WÖRGL. Katharina Neuschmid und Simon Klingseis kümmern sich in Wörgl insgesamt um rund 600 Kinder und Jugendliche. Sie sind Schulsozialarbeiter, betreuen, begleiten und beraten Schüler der MS 1 und 2 sowie der PTS in Wörgl. Im Gespräch mit den BEZIRKSBLÄTTERN berichten sie von Herausforderungen während der Pandemiezeit, erklären, warum und wohin sich viele Probleme mit der Pandemie verlagert haben und geben Familien Tipps für einen erfolgreichen Schulalltag der Kinder.  

BEZIRKSBLÄTTER: Was macht ihr in der Schulsozialarbeit genau?
Katharina Neuschmid: Wir sind hier eine offene Beratungsstelle für alle Kinder und Jugendlichen und sind zuständig für die Neue Mittelschule 1 und 2 sowie die Polytechnische Schule. Wir sind im Grunde eine Drehscheibe. Die Kinder können bei uns Termine selbstständig ausmachen und bekommen dann einen Termin. Was die Themen betrifft, geht es um alles, was Kinder beschäftigt – das kann Stress in der Schule, Konflikte in der Peer Group oder Stress daheim sein. Genauso aber auch Liebeskummer oder das Thema Corona. Wir stärken und coachen dann die Kinder, damit es ihnen wieder besser geht, und vermitteln auch an andere Einrichtungen, wenn es notwendig ist. Ein wichtiger Eckpfeiler bei uns ist auch die Verschwiegenheitspflicht. Dann gibt es noch die Klasseneinheiten: Präventionseinheiten in der Klasse, bei denen wir zu zweit in die Klasse hineingehen oder auch Interventionseinheiten.
Simon Klingseis: Zusammengefasst kann man sagen, wir machen sozialarbeiterische Beratung für Schüler und deren Erziehungsberechtigte im Einzelsetting oder auch in der Gruppe sowie Klassen- und Gruppenarbeiten. Wir beteiligen uns aber auch mit anderen Einrichtungen zusammen in Wörgl, um zum Beispiel den Jugendbeteiligungsprozess mitzutragen.

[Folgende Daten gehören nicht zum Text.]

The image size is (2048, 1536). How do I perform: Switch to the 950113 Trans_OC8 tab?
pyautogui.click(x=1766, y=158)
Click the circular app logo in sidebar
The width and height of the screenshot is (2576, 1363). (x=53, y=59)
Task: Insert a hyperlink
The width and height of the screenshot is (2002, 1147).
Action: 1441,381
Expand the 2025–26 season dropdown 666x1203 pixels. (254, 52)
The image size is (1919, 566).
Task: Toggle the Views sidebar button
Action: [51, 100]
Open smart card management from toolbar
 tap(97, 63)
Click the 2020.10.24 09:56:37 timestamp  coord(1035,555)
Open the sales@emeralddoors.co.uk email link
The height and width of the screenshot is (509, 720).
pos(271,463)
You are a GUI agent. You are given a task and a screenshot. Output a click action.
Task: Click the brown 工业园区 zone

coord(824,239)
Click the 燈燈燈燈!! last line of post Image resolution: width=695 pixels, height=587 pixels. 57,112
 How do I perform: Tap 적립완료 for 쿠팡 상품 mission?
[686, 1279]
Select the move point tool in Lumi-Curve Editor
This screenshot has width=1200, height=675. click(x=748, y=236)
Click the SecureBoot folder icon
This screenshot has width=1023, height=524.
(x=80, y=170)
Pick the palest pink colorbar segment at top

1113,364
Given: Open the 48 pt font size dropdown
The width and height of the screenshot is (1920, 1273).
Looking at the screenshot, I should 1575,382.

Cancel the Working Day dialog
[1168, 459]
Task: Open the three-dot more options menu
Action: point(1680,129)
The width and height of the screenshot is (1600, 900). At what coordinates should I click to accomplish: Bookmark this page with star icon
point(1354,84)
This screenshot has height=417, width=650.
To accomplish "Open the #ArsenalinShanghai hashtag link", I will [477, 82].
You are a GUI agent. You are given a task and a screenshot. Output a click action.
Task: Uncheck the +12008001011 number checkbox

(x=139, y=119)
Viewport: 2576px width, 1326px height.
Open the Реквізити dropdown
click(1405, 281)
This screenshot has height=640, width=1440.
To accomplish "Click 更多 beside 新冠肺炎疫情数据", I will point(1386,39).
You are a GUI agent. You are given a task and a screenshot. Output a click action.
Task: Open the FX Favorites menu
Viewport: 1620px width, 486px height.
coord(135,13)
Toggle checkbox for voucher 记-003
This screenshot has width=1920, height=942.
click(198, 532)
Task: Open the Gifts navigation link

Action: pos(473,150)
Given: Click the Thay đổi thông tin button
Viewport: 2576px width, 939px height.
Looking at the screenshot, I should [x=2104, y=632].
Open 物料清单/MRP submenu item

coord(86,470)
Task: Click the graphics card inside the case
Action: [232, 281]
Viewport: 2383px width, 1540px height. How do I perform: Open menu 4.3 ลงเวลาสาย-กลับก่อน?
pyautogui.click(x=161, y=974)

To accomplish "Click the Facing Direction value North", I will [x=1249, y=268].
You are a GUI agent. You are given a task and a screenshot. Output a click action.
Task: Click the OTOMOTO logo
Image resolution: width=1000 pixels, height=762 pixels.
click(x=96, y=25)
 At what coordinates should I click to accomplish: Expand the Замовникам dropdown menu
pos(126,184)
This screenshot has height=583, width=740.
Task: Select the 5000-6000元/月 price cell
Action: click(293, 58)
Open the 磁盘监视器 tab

BB: Wie viele Schüler habt ihr im vergangenen Schuljahr betreut bzw. wie viele sind zu euch gekommen?
Klingseis: Insgesamt rund 120 Schüler. In einer der Schulen haben wir heuer jeden vierten Schüler in der ganzen Schule in Beratung gehabt.

BB: Wie habt ihr die Pandemiezeit erlebt?
Klingseis: Was auffällig war ist, dass die Themen sich verändert haben, die die Schüler an uns herangetragen haben, und dass es schon spürbar war, dass die Schüler und Schülerinnen belastet sind bzw. belasteter als in normalen Zeiten sind. Das hat sich dadurch gezeigt, dass die Schüler trotz der Lockdowns (...) unser Angebot gut angenommen haben. Das Angebot ist thematisch weggegangen vom Tagesgeschäft, welches wir eigentlich haben, wie dem Klassenkonflikt, Peer Group Konflikt oder Liebeskummer etc. hin zur psychischen Krise und dem Gefühl nicht mehr weiterzuwissen. Auch Gaming bzw. suchtartiges Computerspiel-Verhalten war ein Thema sowie ein kompletter Strukturverlust und Schulabsentismus. Als die Struktur weggefallen ist, war das für viele sehr schwierig. Aber natürlich ging es auch um familiäre Krisensituationen.
Neuschmid: Wenn die Kinder grundsätzlich schon wenig Unterstützung haben und deren Eltern selbst Krisen erleben, sind diese noch mehr durch den Rost gefallen. Panikattacken und Panik davor, wieder in der Schule zu sein, sowie Schlafstörungen haben auf jeden Fall zugenommen.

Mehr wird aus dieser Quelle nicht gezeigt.